• WHAT YOU WILL DO:
Some lines in the entries contain the word "Task". Copy all of them.

● ● ● ●

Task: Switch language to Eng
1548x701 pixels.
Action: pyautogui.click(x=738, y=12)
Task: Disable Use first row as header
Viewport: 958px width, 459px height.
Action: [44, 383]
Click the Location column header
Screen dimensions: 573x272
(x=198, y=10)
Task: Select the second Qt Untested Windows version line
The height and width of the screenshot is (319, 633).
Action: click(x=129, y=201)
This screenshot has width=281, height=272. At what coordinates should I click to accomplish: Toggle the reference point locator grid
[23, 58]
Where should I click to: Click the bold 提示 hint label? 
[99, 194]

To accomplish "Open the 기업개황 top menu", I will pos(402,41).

● ● ● ●

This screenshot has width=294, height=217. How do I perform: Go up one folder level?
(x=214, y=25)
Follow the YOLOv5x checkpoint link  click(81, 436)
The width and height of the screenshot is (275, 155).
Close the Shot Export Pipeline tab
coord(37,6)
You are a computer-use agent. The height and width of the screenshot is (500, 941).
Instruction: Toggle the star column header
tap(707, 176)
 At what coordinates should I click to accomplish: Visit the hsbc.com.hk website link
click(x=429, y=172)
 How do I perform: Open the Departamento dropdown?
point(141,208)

● ● ● ●

• EXERCISE RESPONSE:
Task: Switch language to Eng
Task: Disable Use first row as header
Task: Select the second Qt Untested Windows version line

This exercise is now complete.